Melany, 21, who spoke on the condition that her last name not be used because she fears Trump could be elected again, is an undocumented immigrant from Mexico who recently earned a degree in computer science from Duke University. She said she was days away from applying for DACA when the program was frozen. She would like a work visa but she is afraid to leave the country where she has lived since she was 4 years old.
“Maybe wait a little bit and see what happens with other people who are part of the program,” he said.
Sullibet Ramírez Alvarado, a 27-year-old medical student at Loyola University Chicago’s Stritch School of Medicine, said she will apply for a visa. Mexico’s budding emergency doctor He is a DACA participant and has tens of thousands of dollars in student loans. He has lived in the United States since he was 5 years old and longs for greater stability.

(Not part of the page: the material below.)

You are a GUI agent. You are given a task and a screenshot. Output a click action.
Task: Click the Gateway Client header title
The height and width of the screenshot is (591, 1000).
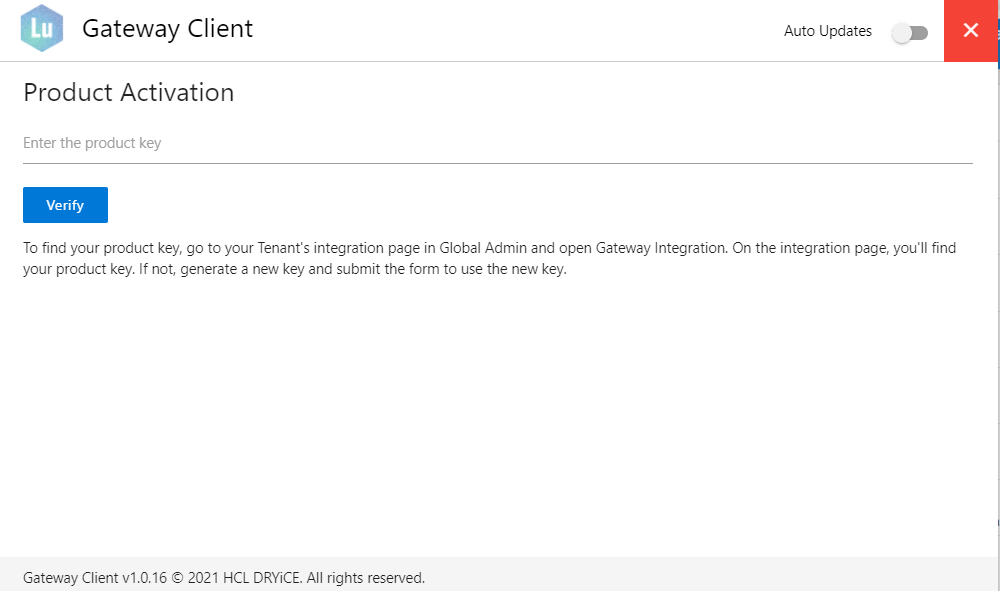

“I don’t have that much mental capacity to focus on my immigration status every day,” he said in a phone interview as he rushed to work at a hospital. “The focus should be on patient care.”
That’s how Quiroz felt at the start of Biden’s term in 2021, when Democrats were struggling to determine whether they could create a path to American citizenship. He and his wife, Haleigh, a citizen, are nurses who worked on the front lines of the pandemic.
They fell in love in high school, bought a house in Texas and have two children, a 2-year-old boy and a 5-year-old girl. She works at Houston Methodist West Hospital, one of the busiest in the city.
Quiroz was caring for a cancer patient in 2017 when the Trump administration tried to end DACA, calling it one of the worst days of his life.
He smiled Tuesday alongside Biden, still surprised that citizenship is finally within his reach.
“Thank you for what you did to help us get through the pandemic, friend,” the president said. “And for everything you’re doing for our country.”
Biden has spoken out against Trump’s border policies and his inflammatory language, which has drawn comparisons to Nazi rhetoric. Biden has directed particular ire at a Trump policy that separated thousands of migrant families at the southern border to deter illegal crossings, and promised that as president he would enact a “safe, orderly and humane” immigration system, more in line with American values. Americans.
But migrant crossings at the southern border rose to record numbers during Biden’s presidency, and voter outrage led to some of his lowest approval ratings. Opponents pounced, and Republican state governors like Ron DeSantis of Florida and Greg Abbott of Texas scored political points by sending immigrants north, often to liberal enclaves.
Border apprehensions have averaged about 2 million per year since 2021, the highest levels ever recorded.
Biden administration officials have emphasized that any lasting change in immigration policy would have to come from Congress, but critics have said the president’s more permissive policies have encouraged people to make the trip to the border and attempt to cross. illegally.
Biden this month issued a proclamation aimed at reducing border crossings by restricting access to asylum if illegal crossings remained above an average of 2,500 per day.